═══ The input ═══
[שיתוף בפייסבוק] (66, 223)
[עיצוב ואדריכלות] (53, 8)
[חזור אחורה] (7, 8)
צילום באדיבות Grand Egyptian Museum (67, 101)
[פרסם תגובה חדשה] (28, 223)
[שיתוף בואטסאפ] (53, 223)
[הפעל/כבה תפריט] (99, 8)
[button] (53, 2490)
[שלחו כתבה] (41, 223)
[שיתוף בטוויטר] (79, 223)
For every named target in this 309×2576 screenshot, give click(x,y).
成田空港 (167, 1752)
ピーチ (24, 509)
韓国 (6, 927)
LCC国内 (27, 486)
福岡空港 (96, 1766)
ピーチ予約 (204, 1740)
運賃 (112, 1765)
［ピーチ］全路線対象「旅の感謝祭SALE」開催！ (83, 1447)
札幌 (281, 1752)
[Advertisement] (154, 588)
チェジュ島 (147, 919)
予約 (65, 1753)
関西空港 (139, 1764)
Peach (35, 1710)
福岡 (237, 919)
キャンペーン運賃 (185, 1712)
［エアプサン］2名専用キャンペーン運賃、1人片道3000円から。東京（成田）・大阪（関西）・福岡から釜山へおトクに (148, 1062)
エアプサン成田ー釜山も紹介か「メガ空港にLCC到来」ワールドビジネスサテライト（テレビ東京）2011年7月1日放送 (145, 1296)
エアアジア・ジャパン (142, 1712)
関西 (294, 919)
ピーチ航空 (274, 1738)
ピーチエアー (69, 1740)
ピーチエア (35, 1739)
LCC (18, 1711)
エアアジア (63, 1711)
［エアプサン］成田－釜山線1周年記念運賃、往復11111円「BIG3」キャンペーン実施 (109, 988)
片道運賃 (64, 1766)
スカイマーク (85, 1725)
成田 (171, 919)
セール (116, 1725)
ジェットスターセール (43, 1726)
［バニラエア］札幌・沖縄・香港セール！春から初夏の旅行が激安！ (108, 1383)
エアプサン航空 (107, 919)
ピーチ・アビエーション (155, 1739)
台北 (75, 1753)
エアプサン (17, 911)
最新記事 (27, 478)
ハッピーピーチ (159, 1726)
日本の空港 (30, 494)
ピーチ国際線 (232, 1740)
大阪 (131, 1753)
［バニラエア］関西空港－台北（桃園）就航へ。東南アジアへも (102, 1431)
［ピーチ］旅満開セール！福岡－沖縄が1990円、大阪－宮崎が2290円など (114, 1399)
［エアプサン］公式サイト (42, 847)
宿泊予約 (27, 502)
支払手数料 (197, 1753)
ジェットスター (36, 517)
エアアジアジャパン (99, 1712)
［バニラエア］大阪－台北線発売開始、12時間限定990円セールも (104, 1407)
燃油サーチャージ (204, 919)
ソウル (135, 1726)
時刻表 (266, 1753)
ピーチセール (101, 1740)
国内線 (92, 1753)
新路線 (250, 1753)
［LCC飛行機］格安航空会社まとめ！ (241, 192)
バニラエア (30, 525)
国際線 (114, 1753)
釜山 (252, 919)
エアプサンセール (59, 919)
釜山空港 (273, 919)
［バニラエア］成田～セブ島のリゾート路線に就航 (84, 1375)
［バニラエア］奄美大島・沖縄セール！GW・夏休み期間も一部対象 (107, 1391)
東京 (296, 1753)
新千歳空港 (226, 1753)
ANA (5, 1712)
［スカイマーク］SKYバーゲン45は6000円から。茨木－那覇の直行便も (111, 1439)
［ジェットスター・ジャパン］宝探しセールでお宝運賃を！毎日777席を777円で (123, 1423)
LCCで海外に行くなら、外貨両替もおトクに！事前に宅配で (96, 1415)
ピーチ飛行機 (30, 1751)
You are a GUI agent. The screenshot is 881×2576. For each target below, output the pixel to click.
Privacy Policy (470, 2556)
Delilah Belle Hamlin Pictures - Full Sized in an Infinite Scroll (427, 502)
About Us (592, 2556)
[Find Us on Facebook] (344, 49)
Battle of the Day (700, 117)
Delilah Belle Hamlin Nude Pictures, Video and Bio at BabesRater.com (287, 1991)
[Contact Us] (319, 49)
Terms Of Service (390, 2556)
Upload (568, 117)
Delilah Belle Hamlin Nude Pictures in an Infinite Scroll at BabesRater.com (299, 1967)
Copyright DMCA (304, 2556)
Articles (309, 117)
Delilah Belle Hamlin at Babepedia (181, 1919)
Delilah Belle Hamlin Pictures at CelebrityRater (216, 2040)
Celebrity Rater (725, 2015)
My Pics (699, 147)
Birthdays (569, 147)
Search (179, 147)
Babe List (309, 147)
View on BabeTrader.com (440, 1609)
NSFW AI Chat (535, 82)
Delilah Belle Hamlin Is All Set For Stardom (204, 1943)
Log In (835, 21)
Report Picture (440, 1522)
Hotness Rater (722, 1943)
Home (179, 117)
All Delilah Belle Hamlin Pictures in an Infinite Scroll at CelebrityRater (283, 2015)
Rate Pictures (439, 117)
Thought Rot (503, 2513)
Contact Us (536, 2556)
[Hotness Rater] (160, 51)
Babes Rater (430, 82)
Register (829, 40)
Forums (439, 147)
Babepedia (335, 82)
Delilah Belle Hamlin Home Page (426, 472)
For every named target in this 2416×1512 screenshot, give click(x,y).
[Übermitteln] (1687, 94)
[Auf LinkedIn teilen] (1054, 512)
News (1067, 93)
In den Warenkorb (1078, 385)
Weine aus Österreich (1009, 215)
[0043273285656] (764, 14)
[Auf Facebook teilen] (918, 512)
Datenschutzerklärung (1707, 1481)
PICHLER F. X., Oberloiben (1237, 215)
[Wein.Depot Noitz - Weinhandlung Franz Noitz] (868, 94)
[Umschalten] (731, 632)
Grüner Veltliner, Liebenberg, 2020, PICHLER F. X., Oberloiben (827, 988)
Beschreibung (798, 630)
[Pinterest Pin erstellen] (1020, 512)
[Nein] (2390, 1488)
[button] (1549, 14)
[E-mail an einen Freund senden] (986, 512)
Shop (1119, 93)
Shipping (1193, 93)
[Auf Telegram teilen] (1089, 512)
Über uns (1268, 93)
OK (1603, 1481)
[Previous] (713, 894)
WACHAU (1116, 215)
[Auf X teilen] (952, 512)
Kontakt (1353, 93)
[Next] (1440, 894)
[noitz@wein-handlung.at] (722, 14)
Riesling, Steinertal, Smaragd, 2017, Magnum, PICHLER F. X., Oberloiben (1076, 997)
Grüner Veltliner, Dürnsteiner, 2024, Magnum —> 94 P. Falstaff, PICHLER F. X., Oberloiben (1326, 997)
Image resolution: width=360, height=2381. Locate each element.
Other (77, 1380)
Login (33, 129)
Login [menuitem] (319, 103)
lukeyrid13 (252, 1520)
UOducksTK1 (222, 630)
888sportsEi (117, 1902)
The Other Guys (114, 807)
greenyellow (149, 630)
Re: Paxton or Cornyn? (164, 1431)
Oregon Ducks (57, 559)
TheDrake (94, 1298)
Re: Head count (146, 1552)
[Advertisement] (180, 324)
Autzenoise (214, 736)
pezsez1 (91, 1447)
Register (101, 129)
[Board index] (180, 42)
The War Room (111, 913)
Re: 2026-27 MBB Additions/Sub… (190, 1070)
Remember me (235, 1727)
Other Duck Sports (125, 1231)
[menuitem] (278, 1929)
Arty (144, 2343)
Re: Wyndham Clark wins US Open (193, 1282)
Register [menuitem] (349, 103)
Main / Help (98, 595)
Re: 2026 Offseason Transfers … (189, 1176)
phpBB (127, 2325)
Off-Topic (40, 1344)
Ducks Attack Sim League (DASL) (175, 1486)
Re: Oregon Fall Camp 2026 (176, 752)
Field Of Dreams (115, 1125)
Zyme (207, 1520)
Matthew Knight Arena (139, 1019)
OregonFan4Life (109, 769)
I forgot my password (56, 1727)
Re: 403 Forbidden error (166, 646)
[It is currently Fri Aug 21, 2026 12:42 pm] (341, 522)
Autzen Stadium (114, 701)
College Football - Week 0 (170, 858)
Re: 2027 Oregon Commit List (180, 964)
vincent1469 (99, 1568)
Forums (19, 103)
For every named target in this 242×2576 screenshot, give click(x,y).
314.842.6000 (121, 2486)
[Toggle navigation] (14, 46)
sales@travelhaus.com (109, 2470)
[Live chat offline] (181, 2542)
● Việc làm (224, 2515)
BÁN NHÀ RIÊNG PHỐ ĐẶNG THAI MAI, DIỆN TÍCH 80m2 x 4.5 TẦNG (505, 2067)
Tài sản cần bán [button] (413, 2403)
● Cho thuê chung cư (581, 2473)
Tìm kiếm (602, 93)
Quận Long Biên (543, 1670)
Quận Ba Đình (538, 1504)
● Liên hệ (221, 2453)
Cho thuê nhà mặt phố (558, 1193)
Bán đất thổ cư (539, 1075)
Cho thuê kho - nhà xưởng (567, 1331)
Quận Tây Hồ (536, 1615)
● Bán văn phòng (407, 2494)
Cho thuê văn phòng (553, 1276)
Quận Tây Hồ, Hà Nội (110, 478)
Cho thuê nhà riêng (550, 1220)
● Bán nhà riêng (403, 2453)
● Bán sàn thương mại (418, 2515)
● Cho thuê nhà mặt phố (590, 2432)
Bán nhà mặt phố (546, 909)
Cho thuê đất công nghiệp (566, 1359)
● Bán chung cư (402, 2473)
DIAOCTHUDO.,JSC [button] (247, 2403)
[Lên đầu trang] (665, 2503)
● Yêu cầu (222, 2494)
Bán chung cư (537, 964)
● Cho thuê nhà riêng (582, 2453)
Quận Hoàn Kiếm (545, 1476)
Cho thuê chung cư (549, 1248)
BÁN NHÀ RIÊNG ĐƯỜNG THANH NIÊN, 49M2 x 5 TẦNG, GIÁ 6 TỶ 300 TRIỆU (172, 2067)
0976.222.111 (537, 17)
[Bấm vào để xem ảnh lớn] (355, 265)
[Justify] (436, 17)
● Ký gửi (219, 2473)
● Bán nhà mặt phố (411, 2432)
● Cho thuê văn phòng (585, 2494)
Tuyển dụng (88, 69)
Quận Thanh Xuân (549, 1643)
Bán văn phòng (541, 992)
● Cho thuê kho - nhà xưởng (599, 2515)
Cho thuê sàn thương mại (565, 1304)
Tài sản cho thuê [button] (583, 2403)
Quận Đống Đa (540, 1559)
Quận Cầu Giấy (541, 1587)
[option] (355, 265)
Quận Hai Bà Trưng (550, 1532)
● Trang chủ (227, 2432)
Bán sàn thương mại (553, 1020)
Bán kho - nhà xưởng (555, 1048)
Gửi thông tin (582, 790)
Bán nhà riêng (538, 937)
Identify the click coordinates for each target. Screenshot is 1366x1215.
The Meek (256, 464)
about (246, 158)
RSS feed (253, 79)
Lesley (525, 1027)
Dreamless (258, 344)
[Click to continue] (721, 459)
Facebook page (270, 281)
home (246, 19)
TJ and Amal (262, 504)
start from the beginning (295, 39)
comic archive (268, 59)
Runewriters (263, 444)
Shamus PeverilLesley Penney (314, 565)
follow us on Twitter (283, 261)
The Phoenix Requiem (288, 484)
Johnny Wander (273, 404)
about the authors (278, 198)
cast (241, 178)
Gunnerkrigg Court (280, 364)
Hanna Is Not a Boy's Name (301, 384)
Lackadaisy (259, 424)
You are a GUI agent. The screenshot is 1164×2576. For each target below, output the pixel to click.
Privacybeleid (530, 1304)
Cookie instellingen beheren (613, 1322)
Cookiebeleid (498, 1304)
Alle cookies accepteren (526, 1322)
═══
Scan the entries above for the word "List", then copy every line in which it occurs.

Babe List (309, 147)
Re: 2027 Oregon Commit List (180, 964)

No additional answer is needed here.